Misha masih menunduk takut. "Itu memang milikku, Pa. Aku hamil..." Tangis Misha kembali menjadi.
"Kita percaya kamu bisa menjaga diri, tapi kenapa kamu melakukan hal memalukan seperti ini, Misha!" Mamanya sudah kembali berdiri normal.
"Ini bukan kehendakku, Ma, Pa. Ini bukan keinginanku, sejauh ini aku selalu menjaga diriku dengan baik, tetapi pria itu memerkosaku," isak Misha semakin menjadi.
Kedua orang tua Misha saling melempar pandang. "Kamu tidak bisa membohongi kami, Misha," bentahMamanya tak percaya.
Misha mendongak dengan mata yang terus mengeluarkan bulir bening itu. "Aku bersumpah demi Tuhan, Ma, Pa. Semua ini terjadi bukan kehendakku. Aku hanya korban."
"Kalau begitu, gugurkan janinnya, Misha." Papa Misha bersuara.
Misha menggelengkan kepalanya cepat. "Tidak, Pa. Janin ini tidak bersalah. Aku ti-"
"Itu artinya semua memang terjadi karena kehendakmu, Misha. Kamu sudah salah bergaul," potong Mama Misha cepat enggan menatap Misha.
Misha kembali menunduk. "Aku tidak mau disamakan dengan pria b******n itu. Aku manusia yang mempunyai perasaan, Ma. Aku tidak mungkin menggugurkan kandunganku."
"Itu aib, Misha!" Mama Misha kembali naik darah.
"Aku tahu, Ma. Aku tahu," sahut Misha cepat menatap sendu Mamanya. "Tapi tolong, jangan membuatku sama berengseknya seperti orang yang sudah membuatnya hadir."

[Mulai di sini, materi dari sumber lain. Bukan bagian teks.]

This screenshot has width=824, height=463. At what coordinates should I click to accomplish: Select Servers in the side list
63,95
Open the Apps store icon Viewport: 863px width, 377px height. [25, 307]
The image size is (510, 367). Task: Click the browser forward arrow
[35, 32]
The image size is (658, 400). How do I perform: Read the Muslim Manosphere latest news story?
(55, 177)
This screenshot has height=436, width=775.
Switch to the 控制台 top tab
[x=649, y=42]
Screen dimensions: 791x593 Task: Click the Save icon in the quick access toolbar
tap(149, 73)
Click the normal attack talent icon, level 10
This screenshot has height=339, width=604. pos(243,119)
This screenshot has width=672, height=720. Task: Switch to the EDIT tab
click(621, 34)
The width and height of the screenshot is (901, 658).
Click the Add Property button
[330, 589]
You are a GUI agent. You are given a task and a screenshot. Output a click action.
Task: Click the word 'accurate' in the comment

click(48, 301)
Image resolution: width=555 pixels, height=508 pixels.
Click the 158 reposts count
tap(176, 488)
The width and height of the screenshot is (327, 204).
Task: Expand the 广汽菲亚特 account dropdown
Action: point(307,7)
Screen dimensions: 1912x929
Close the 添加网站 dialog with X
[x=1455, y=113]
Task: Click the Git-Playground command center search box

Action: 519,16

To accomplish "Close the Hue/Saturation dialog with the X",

Papa Misha berjongkok menatap putrinya iba. Pria b******n mana yang sudah menghancurkan putrinya. Seketika batinnya menjerit. Tangan yang sedaritadi terkepal, perlahan terbuka mengusap puncak kepala Misha lembut.
Misha mendongak menatap Papanya memelas. "Percaya padaku, Pa. Aku tidak akan berani melakukan itu semua. Akumemertahankannya karena aku tidak mau disamakan," lirih Misha pilu.
Papa Misha hanya bisa menganggukkan kepalanya. Ia berusaha keras menahan emosi dan juga air matanya. "Bisa kasih tahu Papa siapa yang melakukan hal biadab itu padamu?" Tanya Papa Misha lembut.
Misha bergeming, Mama Misha ikut berjongkok memeluk tubuh mungil Misha erat. Menangis bersama. "Katakan, siapa yang melakukan itu Misha?"
"Aku tidak bisa menuntut pertanggung jawabannya. Karena dia sudah menikah, Pria itu suami Alise."
Tubuh kedua orang tua Misha tiba-tiba membeku. Lalu mereka memeluk Misha bersamadan di sana Misha kembali menangis bahkan meraung, mencengkram erat punggung kedua orangtuanya.
Jika kebahagiaan tak dapat ia peluk, biarkan saja luka memeluknya erat.